IN SILICO CHARACTERIZATION OF AMINO-PYRAZOLE DERIVATIVES AS MULTI-TARGET LIGANDS TO MODULATE ALZHEIMER’S DISEASE AND RELATED TAUOPATHIES VIA GSK-3BETA, FYN, AND DYRK1A INHIBITION

This study aims to investigate the molecular basis of target engagement for a series of amino-pyrazole-based multikinase inhibitors designed to modulate Alzheimer’s disease and tauopathies. Our team performed a comprehensive in silico analysis to evaluate how structural modifications impact the binding affinity and selectivity against Glycogen Synthase Kinase-3beta (GSK-3beta), FYN proto-oncogene, and Dual-Specificity Tyrosine-Phosphorylation-Regulated Kinase 1A (DYRK1A).
Computational docking simulations were executed using MolSoft ICM-Pro. This in silico approach allowed for the identification of critical hydrogen-bond (HB) networks within the highly conserved ATP-binding pockets of the three kinases. Specifically, docking predicted that the amino-pyrazole moiety forms essential HBs with the hinge region residues (e.g., Asp133 in GSK-3beta and Glu239/Leu241 in DYRK1A). Furthermore, our analysis identified that the removal of the cyclopropyl substituent led to a loss of hydrophobic interactions with gatekeeper residues like Phe238 in DYRK1A, explaining significant drops in potency observed in experimental assays.

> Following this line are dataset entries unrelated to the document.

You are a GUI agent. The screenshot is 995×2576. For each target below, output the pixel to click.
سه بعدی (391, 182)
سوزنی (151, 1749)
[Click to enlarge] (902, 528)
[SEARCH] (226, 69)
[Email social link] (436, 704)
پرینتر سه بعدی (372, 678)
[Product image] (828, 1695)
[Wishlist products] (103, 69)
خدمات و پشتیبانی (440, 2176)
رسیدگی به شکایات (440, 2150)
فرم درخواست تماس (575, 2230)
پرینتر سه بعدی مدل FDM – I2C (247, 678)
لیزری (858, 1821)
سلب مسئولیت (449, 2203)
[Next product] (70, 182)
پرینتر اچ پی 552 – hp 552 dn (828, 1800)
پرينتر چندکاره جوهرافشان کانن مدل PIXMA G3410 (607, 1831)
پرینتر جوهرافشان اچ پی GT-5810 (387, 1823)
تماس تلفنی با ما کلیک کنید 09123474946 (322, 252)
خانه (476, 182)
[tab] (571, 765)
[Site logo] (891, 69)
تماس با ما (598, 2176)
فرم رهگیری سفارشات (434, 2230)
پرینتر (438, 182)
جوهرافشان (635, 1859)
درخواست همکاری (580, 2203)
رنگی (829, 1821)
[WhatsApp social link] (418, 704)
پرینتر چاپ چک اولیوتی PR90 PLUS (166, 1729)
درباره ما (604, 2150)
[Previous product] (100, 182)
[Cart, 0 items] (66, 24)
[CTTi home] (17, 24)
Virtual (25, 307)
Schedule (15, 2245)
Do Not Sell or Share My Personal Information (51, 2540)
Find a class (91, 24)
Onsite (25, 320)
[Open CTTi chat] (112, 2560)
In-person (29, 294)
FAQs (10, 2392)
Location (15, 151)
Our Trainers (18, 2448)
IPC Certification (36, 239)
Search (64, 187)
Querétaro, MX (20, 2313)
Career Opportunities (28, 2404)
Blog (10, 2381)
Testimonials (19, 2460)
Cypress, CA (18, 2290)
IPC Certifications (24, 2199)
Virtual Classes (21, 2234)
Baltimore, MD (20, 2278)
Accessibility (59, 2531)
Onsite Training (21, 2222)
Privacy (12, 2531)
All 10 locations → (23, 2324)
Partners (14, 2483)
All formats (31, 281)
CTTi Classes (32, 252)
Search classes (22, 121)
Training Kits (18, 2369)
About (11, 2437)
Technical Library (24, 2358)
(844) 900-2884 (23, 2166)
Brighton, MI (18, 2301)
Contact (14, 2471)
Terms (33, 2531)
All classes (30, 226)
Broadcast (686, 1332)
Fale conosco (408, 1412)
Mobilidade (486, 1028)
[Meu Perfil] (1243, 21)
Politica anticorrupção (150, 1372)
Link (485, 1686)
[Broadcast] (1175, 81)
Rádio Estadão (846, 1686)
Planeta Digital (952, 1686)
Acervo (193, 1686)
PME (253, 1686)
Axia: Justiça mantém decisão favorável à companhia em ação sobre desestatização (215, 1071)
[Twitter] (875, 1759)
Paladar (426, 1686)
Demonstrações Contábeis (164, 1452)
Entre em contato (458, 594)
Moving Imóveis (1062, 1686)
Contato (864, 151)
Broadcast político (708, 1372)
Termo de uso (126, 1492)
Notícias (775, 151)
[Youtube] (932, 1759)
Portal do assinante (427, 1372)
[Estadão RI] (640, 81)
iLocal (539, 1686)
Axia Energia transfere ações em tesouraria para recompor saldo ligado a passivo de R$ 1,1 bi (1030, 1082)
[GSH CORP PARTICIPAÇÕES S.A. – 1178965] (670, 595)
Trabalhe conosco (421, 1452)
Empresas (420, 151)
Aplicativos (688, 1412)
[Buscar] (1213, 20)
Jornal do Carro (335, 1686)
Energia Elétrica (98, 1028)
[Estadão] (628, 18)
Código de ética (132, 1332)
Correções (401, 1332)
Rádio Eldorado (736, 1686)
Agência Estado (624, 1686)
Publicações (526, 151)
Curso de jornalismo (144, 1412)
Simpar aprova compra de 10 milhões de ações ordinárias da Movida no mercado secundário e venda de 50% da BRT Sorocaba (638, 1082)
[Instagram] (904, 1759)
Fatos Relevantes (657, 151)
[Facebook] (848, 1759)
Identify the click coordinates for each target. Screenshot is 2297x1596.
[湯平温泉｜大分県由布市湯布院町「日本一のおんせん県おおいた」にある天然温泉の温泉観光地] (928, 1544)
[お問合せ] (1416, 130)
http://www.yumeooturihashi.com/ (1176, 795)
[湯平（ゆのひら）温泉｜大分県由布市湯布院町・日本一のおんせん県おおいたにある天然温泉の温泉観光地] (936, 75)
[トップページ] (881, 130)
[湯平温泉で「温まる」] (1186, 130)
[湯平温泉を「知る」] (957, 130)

The docking poses were subsequently compared with high-resolution X-ray crystallographic structures, which confirmed our predicted binding modes. In particular, docking analysis highlighted the role of the meta-carbamoyl group of the lead compound in establishing additional stabilizing interactions with Asn292 and Asp307 in DYRK1A. These in silico findings elucidate the molecular determinants required for balanced triple-kinase inhibition, providing a rational framework for the further refinement of disease-modifying agents for tau-related neurodegeneration. These findings, corroborated by experimental validation, elucidate the molecular determinants required for balanced triple-kinase inhibition.